Many of my columns contain advice that is not expected from the popular culture’s generated sleazy image of a personal injury lawyer.
Being honest and forthright, for example, is the direct opposite of what many would expect a personal injury lawyer to recommend.
I’m going to hit you with another one: Do whatever you can, within reason, to make your claim as small as possible.
I can hear the sarcastic commentary now: “Oh, OK. I’m going to go to that lawyer. I’m going to hire the lawyer who is going to help me figure out not how to maximize my claim, but rather to minimize it!”
A personal injury claim is, essentially, a legal right to compensation.

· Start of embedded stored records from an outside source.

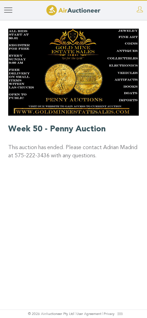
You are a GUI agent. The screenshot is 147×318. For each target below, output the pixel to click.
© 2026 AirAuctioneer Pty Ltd (51, 314)
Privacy (109, 314)
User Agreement (88, 314)
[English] (120, 313)
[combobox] (120, 314)
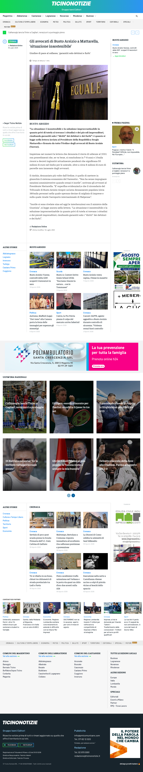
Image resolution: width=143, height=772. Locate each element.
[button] (137, 16)
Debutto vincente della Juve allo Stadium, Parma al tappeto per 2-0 (118, 464)
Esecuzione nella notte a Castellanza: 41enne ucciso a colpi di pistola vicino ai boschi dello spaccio (94, 582)
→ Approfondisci (119, 56)
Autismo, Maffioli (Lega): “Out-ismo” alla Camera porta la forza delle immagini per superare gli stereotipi (42, 322)
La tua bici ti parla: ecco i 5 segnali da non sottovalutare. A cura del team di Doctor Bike (132, 624)
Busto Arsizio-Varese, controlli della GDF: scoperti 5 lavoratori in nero (125, 50)
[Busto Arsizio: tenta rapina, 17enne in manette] (95, 260)
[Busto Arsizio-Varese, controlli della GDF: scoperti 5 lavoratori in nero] (42, 260)
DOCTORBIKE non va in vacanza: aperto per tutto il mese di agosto (71, 623)
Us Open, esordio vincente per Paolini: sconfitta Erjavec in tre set (71, 407)
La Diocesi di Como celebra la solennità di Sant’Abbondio (93, 537)
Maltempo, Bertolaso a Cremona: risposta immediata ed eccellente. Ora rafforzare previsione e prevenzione (68, 540)
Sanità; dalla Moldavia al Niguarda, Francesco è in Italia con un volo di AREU (31, 623)
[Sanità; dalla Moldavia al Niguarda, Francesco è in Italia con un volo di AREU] (31, 608)
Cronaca (12, 41)
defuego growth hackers (129, 764)
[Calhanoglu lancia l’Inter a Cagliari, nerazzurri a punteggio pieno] (136, 170)
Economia (47, 617)
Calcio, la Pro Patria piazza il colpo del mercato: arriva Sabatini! (67, 318)
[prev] (133, 32)
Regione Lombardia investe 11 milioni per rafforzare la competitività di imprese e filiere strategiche (92, 625)
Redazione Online (16, 45)
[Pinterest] (67, 237)
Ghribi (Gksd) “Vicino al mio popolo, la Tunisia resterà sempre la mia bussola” (68, 464)
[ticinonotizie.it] (71, 3)
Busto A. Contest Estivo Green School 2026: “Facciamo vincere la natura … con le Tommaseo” (67, 281)
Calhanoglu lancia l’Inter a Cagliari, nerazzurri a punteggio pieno (36, 32)
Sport (114, 147)
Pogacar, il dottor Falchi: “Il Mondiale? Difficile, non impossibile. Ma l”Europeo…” (126, 152)
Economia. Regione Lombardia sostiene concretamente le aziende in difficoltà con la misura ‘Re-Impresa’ (51, 625)
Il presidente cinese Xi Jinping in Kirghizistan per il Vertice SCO (117, 407)
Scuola (59, 271)
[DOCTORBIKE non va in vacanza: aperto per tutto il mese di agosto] (72, 608)
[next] (137, 32)
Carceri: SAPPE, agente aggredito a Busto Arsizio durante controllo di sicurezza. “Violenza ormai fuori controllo (95, 322)
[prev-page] (114, 181)
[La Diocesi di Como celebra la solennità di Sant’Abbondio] (95, 520)
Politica (33, 313)
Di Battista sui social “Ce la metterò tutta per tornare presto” (22, 464)
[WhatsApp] (73, 237)
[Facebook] (54, 237)
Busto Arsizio (120, 39)
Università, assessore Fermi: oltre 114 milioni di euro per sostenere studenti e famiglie (11, 624)
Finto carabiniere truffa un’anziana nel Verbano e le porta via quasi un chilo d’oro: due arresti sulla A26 (68, 582)
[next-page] (118, 181)
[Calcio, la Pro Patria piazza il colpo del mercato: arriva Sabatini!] (68, 301)
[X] (60, 237)
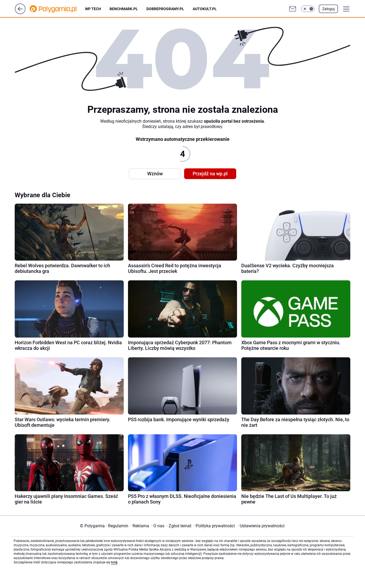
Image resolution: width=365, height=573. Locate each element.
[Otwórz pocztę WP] (292, 9)
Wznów (155, 173)
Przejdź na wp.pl (210, 173)
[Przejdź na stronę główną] (20, 12)
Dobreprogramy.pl (165, 9)
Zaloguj (328, 9)
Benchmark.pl (124, 9)
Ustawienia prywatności (261, 525)
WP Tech (93, 9)
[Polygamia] (57, 9)
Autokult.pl (205, 9)
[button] (307, 9)
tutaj (114, 562)
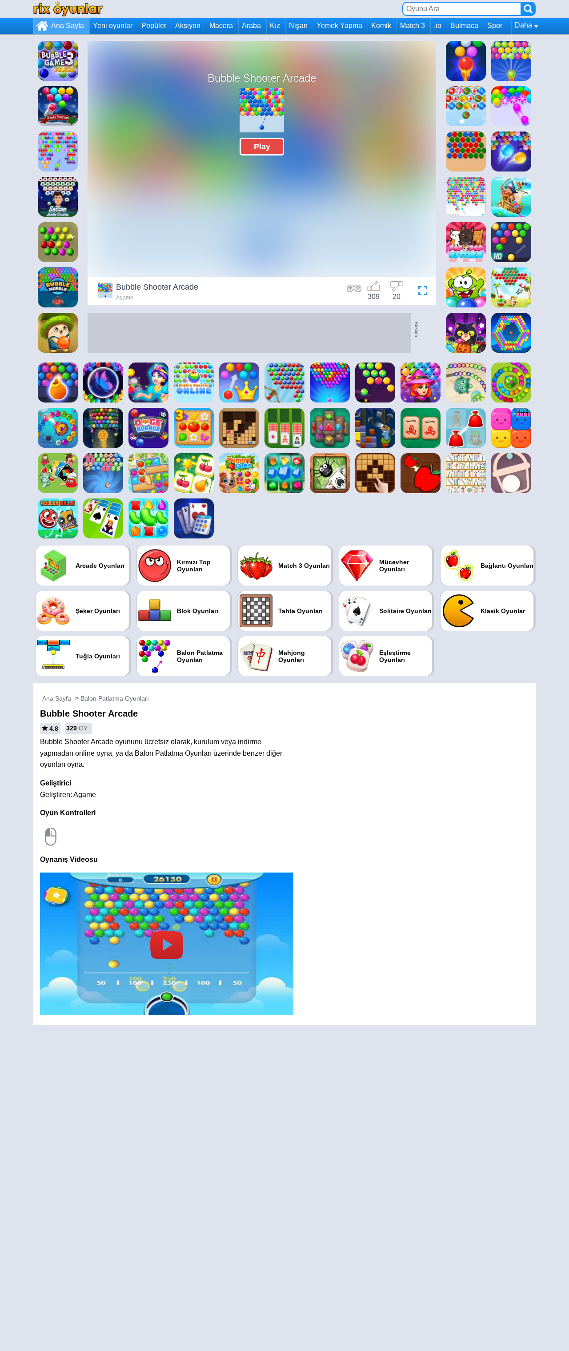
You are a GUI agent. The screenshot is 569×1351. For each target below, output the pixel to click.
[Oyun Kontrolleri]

What are you being compensated for? Your losses.
The bigger your losses, the bigger your claim.
Conversely, the smaller your losses, the smaller your claim. There is no “bonus.”
There is only recovery of loss. When you factor in the one-third fees you are going to pay your lawyer, you in fact end up significantly “in the red.”
Your best hope is to recover compensation for two-thirds of your losses.
The bigger your losses, the further you end up in the red, because more and more is taken by your lawyer in fees.
For a very small claim, with losses of only $9,000, you end up “in the red” about $3,000 ($9,000 minus lawyer fees).
For a larger claim, with losses of $90,000, you end up “in the red” about $30,000.
Who benefits from maximizing your losses? Your lawyer. Who loses? You.
That’s the dollars and cents argument for keeping your losses as small as possible.
It just so happens that there is also a legal duty to do so. It’s called a “duty to mitigate”
A very recent decision of the Supreme Court of British Columbia quotes the following authoritative statement of the law:
“Mitigation goes to limit recovery based on an unreasonable failure of the injured party to take reasonable steps to limit his or her loss. A plaintiff in a personal injury action has a positive duty to mitigate but if a defendant’s position is that a plaintiff could reasonably have avoided some part of the loss, the defendant bears the onus of proof on that issue…”
Turning that into English, you have an actual legal obligation to take reasonable steps to end up as little “in the red” as possible.
If you fail to do so, ICBC won’t have to reimburse you for the losses that you could have made smaller had you acted reasonably.
For example, if your injury disables you from returning to your very heavy work as a drywall installer, but you would be able to handle less physically heavy work such as working at a desk or working as a salesperson, you have a legal duty to try to get those other jobs.
If you sit back and do nothing, and ICBC is able to prove that you would have been successful finding alternate work and earning at least a portion of the income you would have earned as a drywaller, the court will not reimburse you for that portion.
You will end up with zero compensation for that portion of your losses.
People who are laid off and qualify for Employment Insurance are required to look for work.
The same thing goes for people claiming compensation for injury losses.
The difference is that the Employment Insurance system is not going to hire a lawyer to cross-examine you on how hard you tried to find another job.
This “duty to mitigate” is nothing to worry about. It’s not some “dark magic” that ICBC will be able to use to kill your claim.
It’s all about acting reasonably. If you are the least bit unsure, get advice early on about what steps you could be taking to mitigate your losses and eliminate the possibility that ICBC can successfully “blame the victim” on this point.